- _Work to complete_:
[1] Decide whether each statement below agrees with the article on quantum computing and Bitcoin. Answer yes or no for each, and quote the words of the article that settle it. (a) The paper is 57 pages long. (b) The prior standard estimate was about 9 million physical qubits. (c) Bitcoin's average block time is about 20 minutes.
[2] Quote the article on quantum computing and Bitcoin between "What Google Found" and "every major blockchain.", inclusive.
[3] In the article on quantum computing and Bitcoin, what does the paper call the attack that targets a public key exposed while a transaction waits in the mempool?

The paper dropped today…

It is 57 pages. It was authored by researchers from the Google Quantum AI team, UC Berkeley, the Ethereum Foundation, and Stanford. The lead authors are Ryan Babbush, Director of Quantum Algorithms at Google, and Hartmut Neven, VP of Engineering at Google Quantum AI. Craig Gidney, whose name on a resource estimate really moves markets in the quantum research community, is a co-author.

The finding: cracking the encryption that protects Bitcoin requires 20 times fewer quantum computing resources than what the world believed.

Read that again.

Not slightly fewer. Not marginally fewer. Twenty times fewer.

That number compresses the timeline for everything. And the way Google chose to publish it raises questions that the headlines are not asking.

What Google Found

Bitcoin and Ethereum both rely on a mathematical problem called ECDLP-256, the 256-bit Elliptic Curve Discrete Logarithm Problem, to secure wallet signatures and transactions. Your private key is derived from your public key through this math. Classical computers would need billions of years to reverse it. That protection is the cryptographic foundation of every transaction on every major blockchain.

Quantum computers running Shor’s algorithm can, in theory, reverse it in minutes.

The question has always been how many qubits that requires. Google’s team built two circuits to answer it.

Circuit one: fewer than 1,200 logical qubits, fewer than 90 million Toffoli gates. Circuit two: fewer than 1,450 logical qubits, fewer than 70 million Toffoli gates.

On a standard superconducting architecture using surface code error correction, with current hardware assumptions, both circuits execute in minutes using fewer than 500,000 physical qubits. The previous estimate was in the millions, specifically the prior standard was approximately 9 million physical qubits. Google cut that by roughly 18 times.

The more technically precise achievement is a roughly 10x improvement in spacetime volume, the combined product of qubits and gate count, over the best prior published estimates. This matters because spacetime volume drives both the size of the machine required and how long error correction must run. Previous leading papers forced a tradeoff: you could have fewer qubits or fewer gates, but not both. Google’s team found the balance point between them.

Craig Gidney is the same researcher who published the RSA-2048 qubit estimate in May 2025. His work has been consistent and directional. Each paper has moved the threat closer. This is not a marginal preprint. This is the engineering specification for a machine that breaks Bitcoin’s cryptography, written by the team building that machine, compatible with hardware they have already demonstrated.

The Nine-Minute Window

The paper introduces an attack that most coverage has underplayed. They call it the on-spend attack.

When you send Bitcoin, your public key is briefly exposed while your transaction waits in the mempool. It sits there, unconfirmed, publicly visible. Bitcoin’s average block time is approximately 10 minutes.

Google’s model shows a fast quantum computer can precompute part of the attack in advance, then complete the full calculation in roughly nine minutes once your transaction appears. That gives an attacker approximately a 41% probability of stealing your funds before your transfer ever confirms.

This is not a threat to old dormant wallets from 2010. This is a threat to money in motion. The paper is explicit.

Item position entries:
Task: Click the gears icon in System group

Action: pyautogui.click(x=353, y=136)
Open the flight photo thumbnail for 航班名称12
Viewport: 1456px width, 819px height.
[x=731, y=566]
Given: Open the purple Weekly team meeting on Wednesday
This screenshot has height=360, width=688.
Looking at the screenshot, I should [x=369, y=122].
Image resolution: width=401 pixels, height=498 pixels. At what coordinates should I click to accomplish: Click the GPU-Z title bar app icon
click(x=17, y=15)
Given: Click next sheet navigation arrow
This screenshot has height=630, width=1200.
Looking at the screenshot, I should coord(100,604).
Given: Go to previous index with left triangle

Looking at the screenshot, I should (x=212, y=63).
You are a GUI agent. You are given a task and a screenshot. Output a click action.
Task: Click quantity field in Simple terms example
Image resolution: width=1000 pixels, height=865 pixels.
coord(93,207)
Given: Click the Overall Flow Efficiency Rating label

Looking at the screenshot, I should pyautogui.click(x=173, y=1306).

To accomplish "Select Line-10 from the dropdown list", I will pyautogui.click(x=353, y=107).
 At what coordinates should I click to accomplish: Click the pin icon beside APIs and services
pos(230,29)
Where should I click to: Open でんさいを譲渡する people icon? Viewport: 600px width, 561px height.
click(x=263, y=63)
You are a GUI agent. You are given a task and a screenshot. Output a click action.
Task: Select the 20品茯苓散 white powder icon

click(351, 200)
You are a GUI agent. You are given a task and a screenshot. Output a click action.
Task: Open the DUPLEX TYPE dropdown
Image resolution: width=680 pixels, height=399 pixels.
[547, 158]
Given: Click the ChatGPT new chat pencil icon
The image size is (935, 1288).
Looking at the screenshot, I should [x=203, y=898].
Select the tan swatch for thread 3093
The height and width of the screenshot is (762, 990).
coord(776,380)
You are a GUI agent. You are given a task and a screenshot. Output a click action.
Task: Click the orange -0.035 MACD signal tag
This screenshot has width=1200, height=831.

- _Answers for the exercise_:
[1]
(a) Yes: "It is 57 pages."
(b) Yes: "the prior standard was approximately 9 million physical qubits"
(c) No: "Bitcoin’s average block time is approximately 10 minutes."

[2]
What Google Found

Bitcoin and Ethereum both rely on a mathematical problem called ECDLP-256, the 256-bit Elliptic Curve Discrete Logarithm Problem, to secure wallet signatures and transactions. Your private key is derived from your public key through this math. Classical computers would need billions of years to reverse it. That protection is the cryptographic foundation of every transaction on every major blockchain.

[3] The on-spend attack.